With their dense populations and extensive development, urban areas are particularly vulnerable to rising global temperatures, changes in rainfall patterns, and more extreme weather events.

As population grows and land development continues, cities are facing increased risks of flash flooding due to a lack of natural drainage and an increasing number of impervious surfaces. This means stormwater runoff and its return to the water table becomes more difficult, eventually leading to water overflow, habitat loss and erosion.

The problem of diminishing levels of natural drainage is further compounded by the heat island effect associated with dense urban areas, where higher temperatures lead to increased precipitation.

To achieve and maintain appropriate drainage that can service severe weather events, it is important to adopt solutions that can closely mimic the natural systems that existed pre-development.

There are many systems and practices that are able to fulfil this approach, such as permeable paving and concrete, infiltration trenches, roof reservoirs and detention reservoirs.

To determine which system is suitable for any given area, there are a number of factors to take into consideration, including urban factors, social, economic and environmental issues; including the drainage area, the infiltration capacity of the soil, groundwater level, land slope, and the presence of sediments.

Permeable paving is recognised as an integral part of water sensitive urban design (WSUD), and is increasingly being employed as a vital method in complying with requirements for permeability, tree protection, and WSUD compliance.

Permeable paving allows rainwater to seep through the surface and into the ground, effectively disconnecting the runoff from the traditional municipal drainage system by minimising the amount of water that needs to be channelled through storm drains.

The water quality is profoundly contested when it comes to drainage systems, as stormwater could be one of the biggest sources of pollution of waterways. However, permeable paving can have a positive impact as it contributes to sedimentation, filtration, adsorption, biodegradation and can remove sludge, heavy metals and hydrocarbons from stormwater.

Nevertheless, to ensure permeable paving performs optimally, it is important to consider the entire permeable surface, including ensuring the surface material, subgrade and subsoil all have proper infiltration rates.
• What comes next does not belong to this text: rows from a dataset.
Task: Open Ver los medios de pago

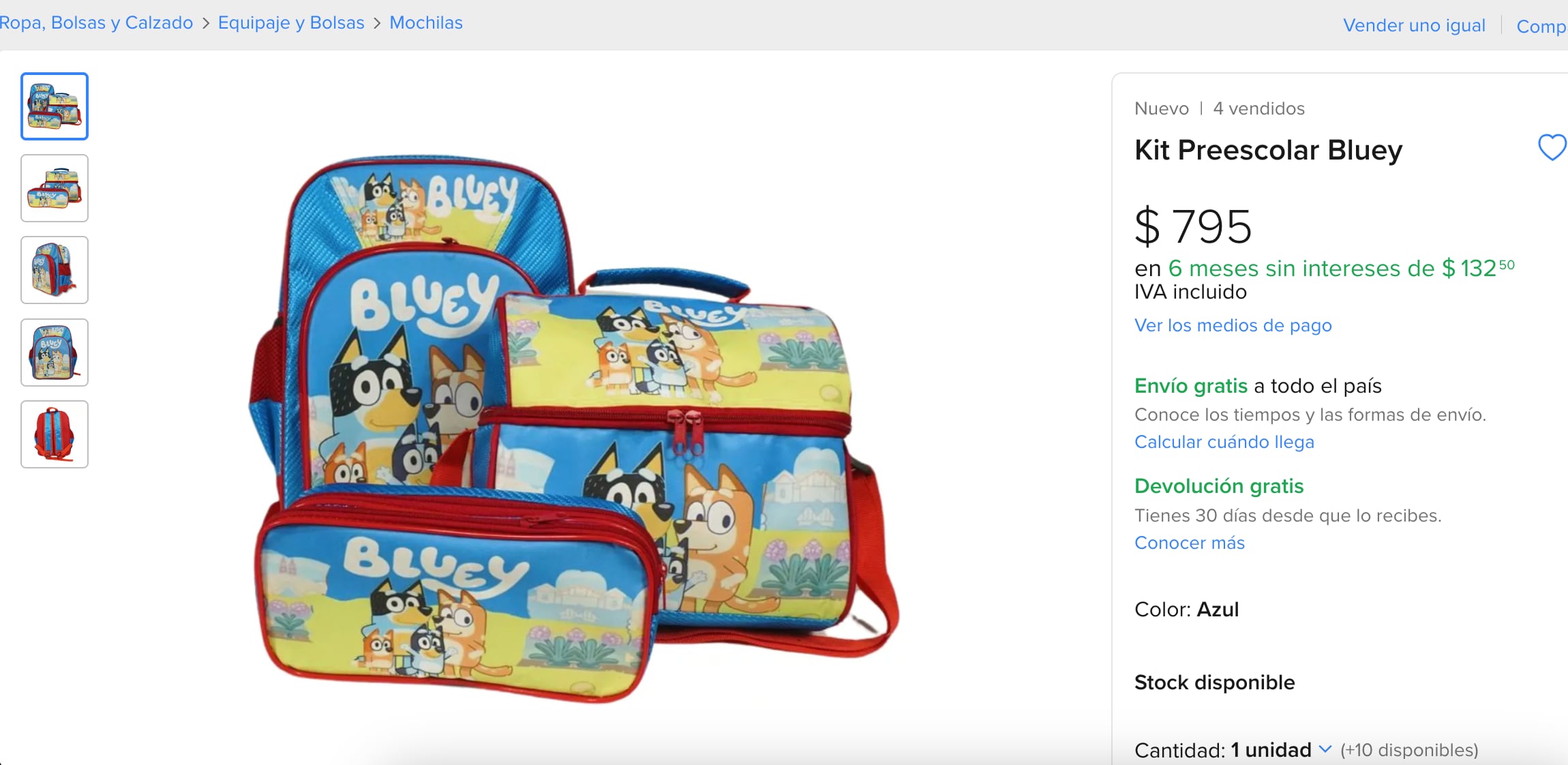Action: (1232, 325)

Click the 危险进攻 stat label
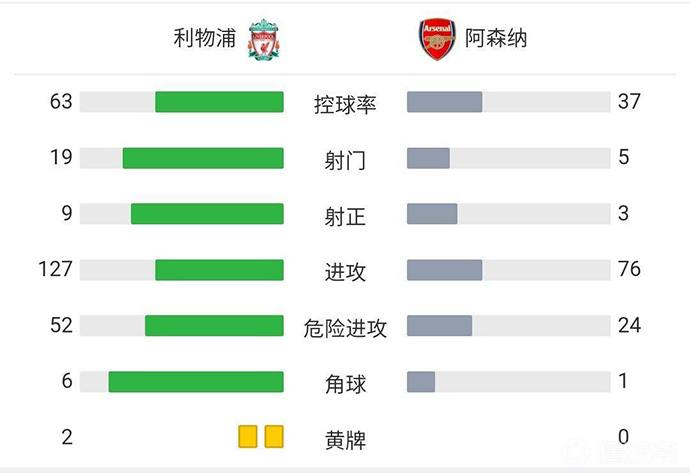click(345, 327)
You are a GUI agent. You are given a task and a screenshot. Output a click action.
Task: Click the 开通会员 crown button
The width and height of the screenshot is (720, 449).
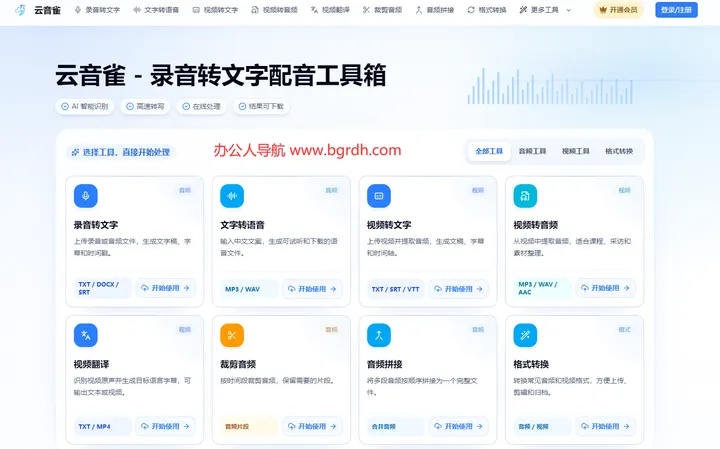pos(619,10)
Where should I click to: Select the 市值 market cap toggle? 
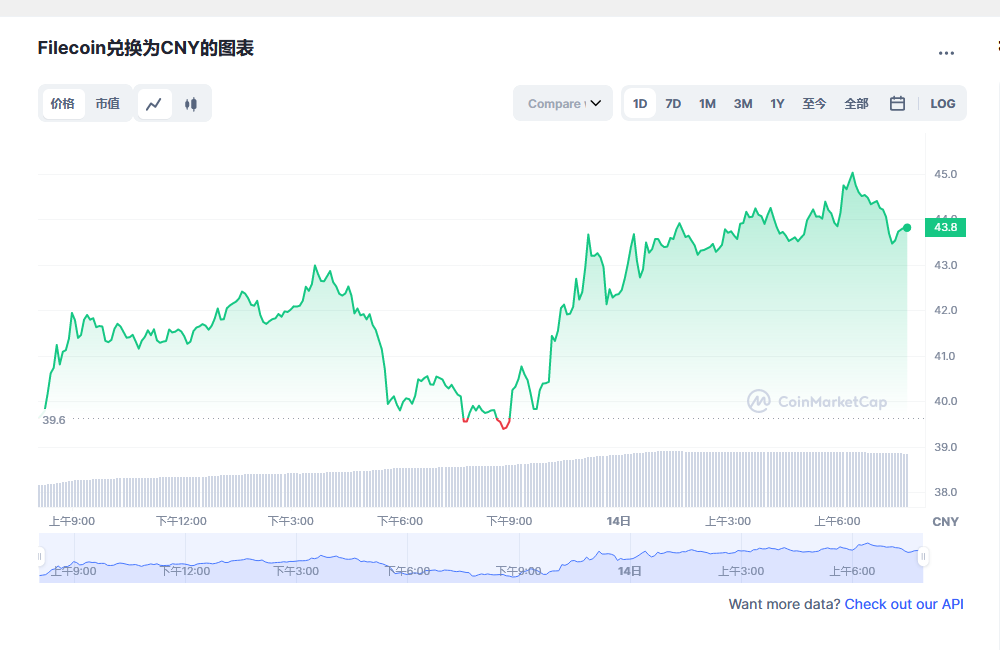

While permeable paving is used widely in commercial settings, there are elements of its composition that are still undergoing research to improve performance and design life aspects, and to ensure its continued effectiveness as an urban drainage system and in the removal of pollutants.

Permeable paving can be made from a variety of materials, but is predominantly made of concrete, however, the industry is exploring a range of nontraditional materials that can increase the performance and reduce the use of virgin resources.  As an example, researchers at the University of Melbourne have studied the effects of introducing recycled tyres in the manufacture of permeable pavement.

The researchers developed the product in a lab, which was later installed in Victorian urban areas, predominantly around tree protection zones, footpaths and bicycle paths.

With around three old tyres used per square metre of paving, the completion of one single project equated to more than 1000 tyres removed from landfill.

The study showed the pavement required less maintenance, offered superior performance for traffic loading, was more cost efficient compared to other existing technologies and had higher levels of water infiltration compared to other products.